■ Prompt 1
Write out the records again, from the line with "You are a GUI" up to and including the line with "[x=351, y=1373]", changing "envelope" to "mail" and keeping everything else as it is. Omit the pictures.

-------- Source --------

By Dr. Matthew B. James


Forgiveness is a theme we sometimes visit around the holidays and is especially important to practice at the start of a new year. For many, the New Year brings with it feelings of motivation, rejuvenation and hope. It is crucial to explore and apply forgiveness to truly conquer last year’s shortcomings and achieve the goals accompanying a new year. Clients tell me it is also a time of reflection for what could have been, or even should have been.

Much of the literature and articles I have seen on forgiveness deals with forgiving others. I believe this is important and in fact teach a specific process in my Huna workshops called ho`oponopono, which literally means to make something doubly pono. Though pono is a word that does not have a specific English translation, the closest word is right, but not as in ‘you are right and I am wrong.’ Pono is the feeling of congruency and calmness that we have all experienced at some point. The sense that everything feels ‘right,’ like feeling so at peace with a person or situation that nothing needs to be said. That is pono.

Through the process of ho`oponopono, I have taught many people to become pono (right) with others. Yet the truth is that we need to learn how to forgive ourselves first. My wife and I were talking about this concept a couple of days ago, and we both admitted we were once very guilty of self-judgment, beating ourselves up for something we should have done or could have done.

--------

■ Prompt 2
Which feelings does the article on forgiveness say the New Year brings for many people?

-------- Record set --------

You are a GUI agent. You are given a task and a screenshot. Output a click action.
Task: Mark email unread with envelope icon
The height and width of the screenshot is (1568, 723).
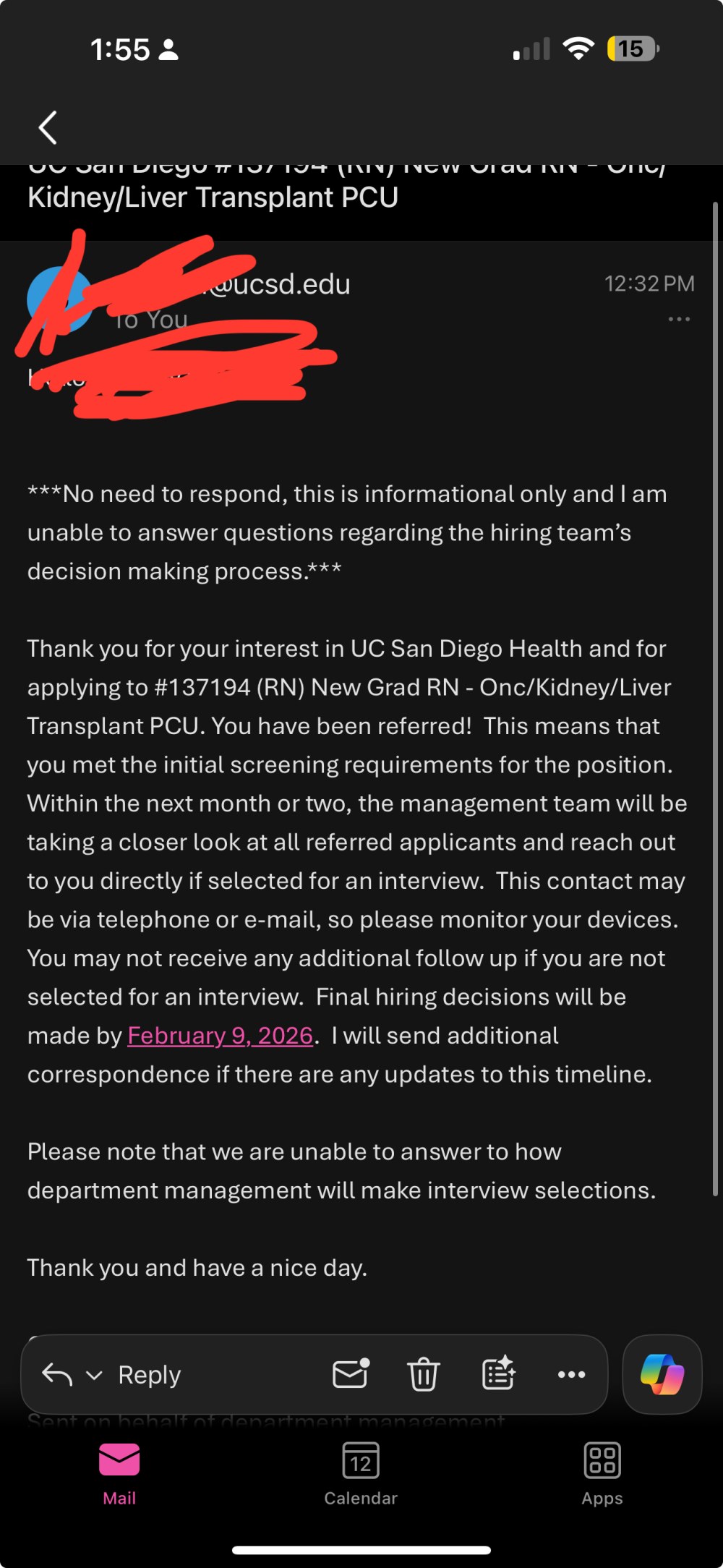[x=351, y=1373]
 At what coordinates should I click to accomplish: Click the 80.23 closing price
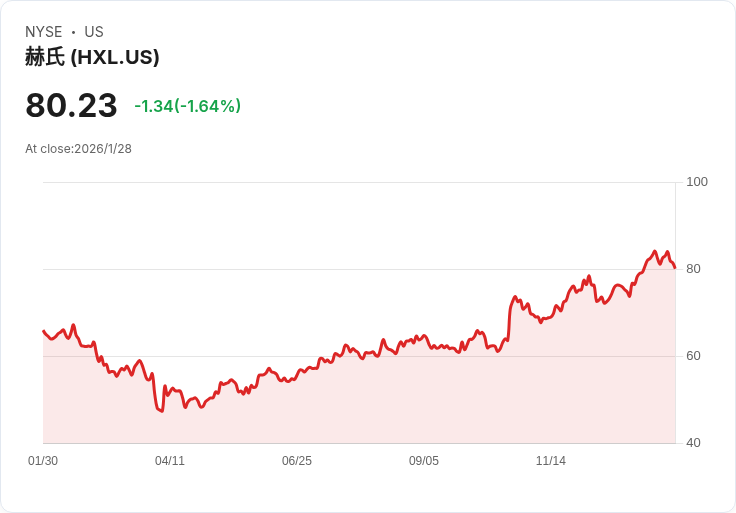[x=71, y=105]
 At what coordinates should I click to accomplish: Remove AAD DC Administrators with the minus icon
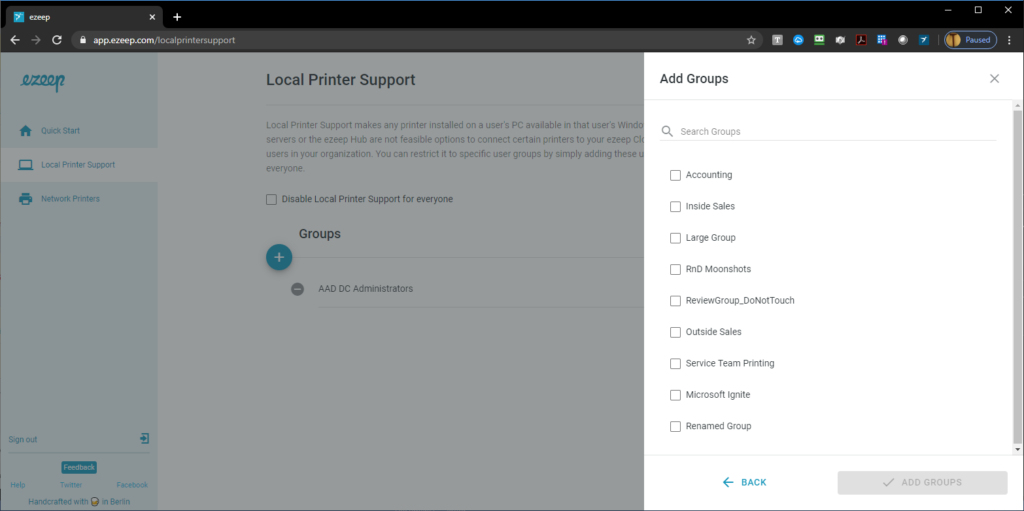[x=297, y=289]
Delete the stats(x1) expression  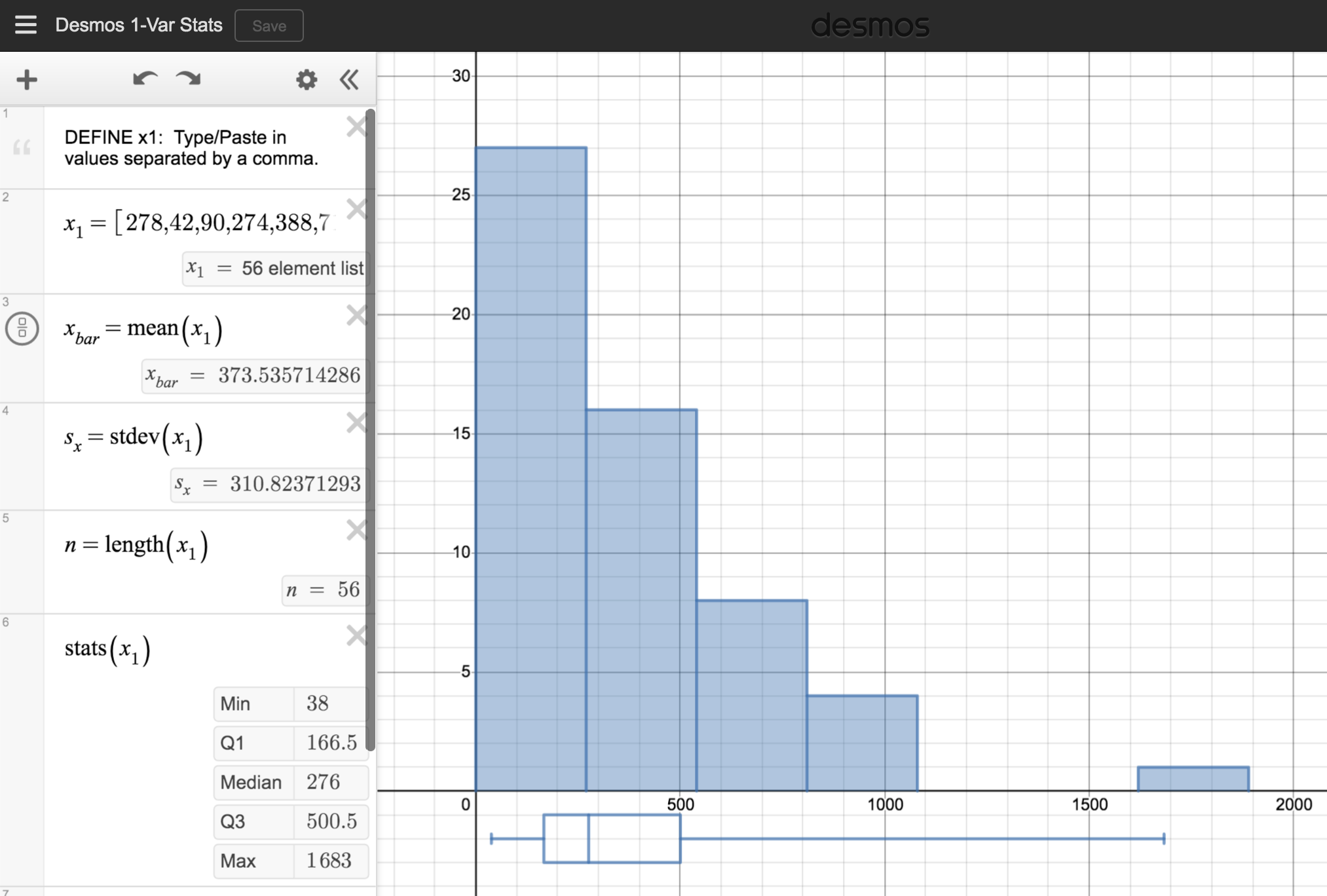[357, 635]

--------
-------- Record set --------

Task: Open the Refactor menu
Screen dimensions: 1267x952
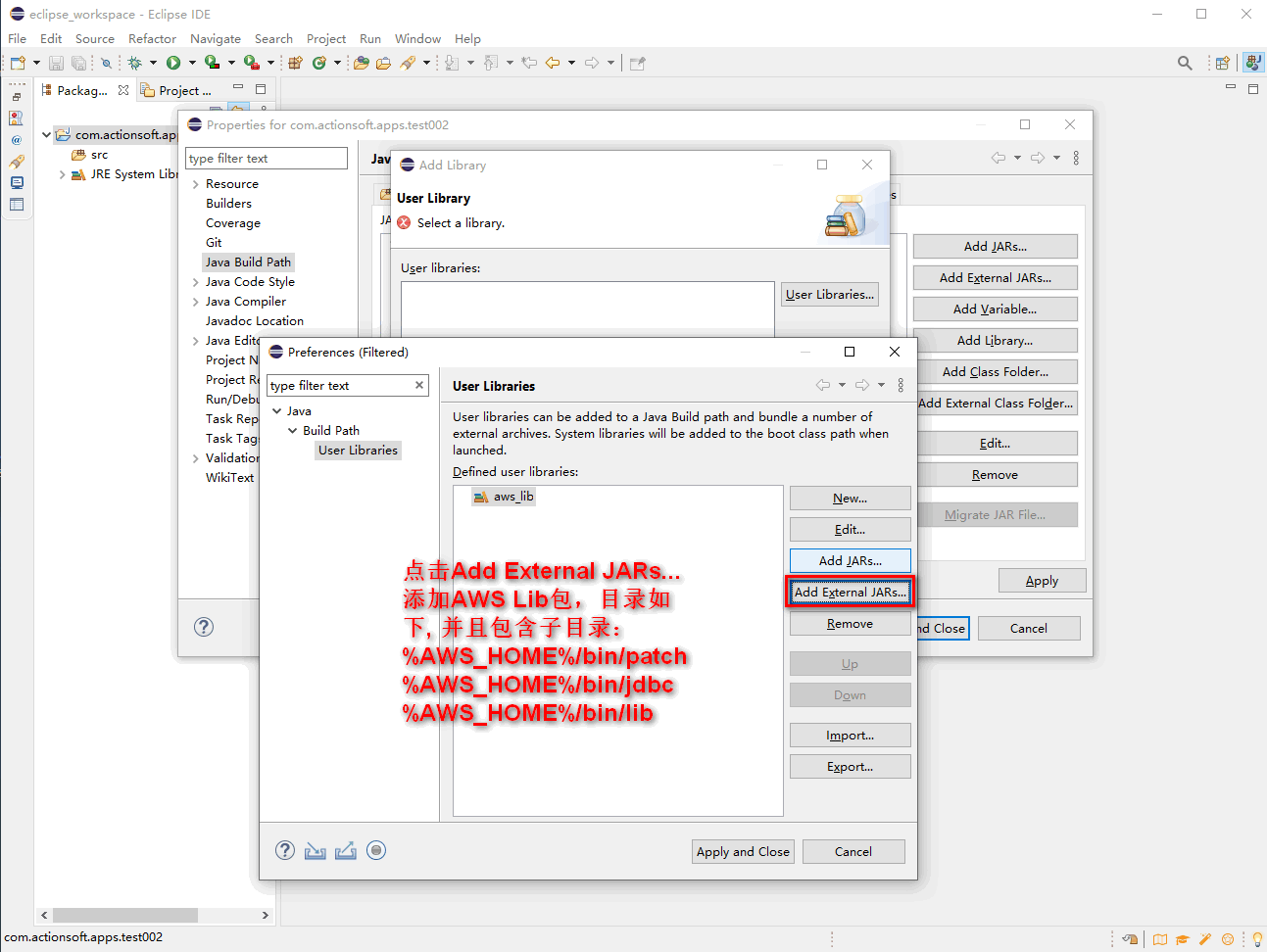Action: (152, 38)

--------
-------- Record set --------

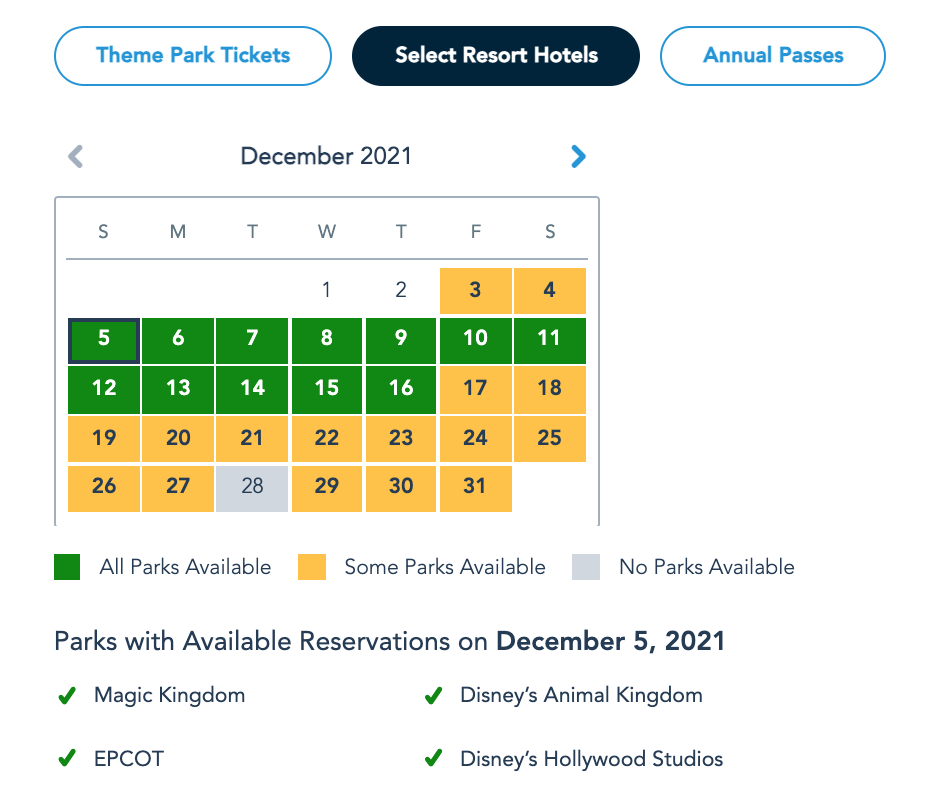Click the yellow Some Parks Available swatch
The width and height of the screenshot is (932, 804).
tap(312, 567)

--------

■ Full output 1
You are a GUI agent. You are given a task and a screenshot. Output a click action.
Task: Mark email unread with mail icon
The height and width of the screenshot is (1568, 723).
[x=351, y=1373]

■ Full output 2
- motivation
- rejuvenation
- hope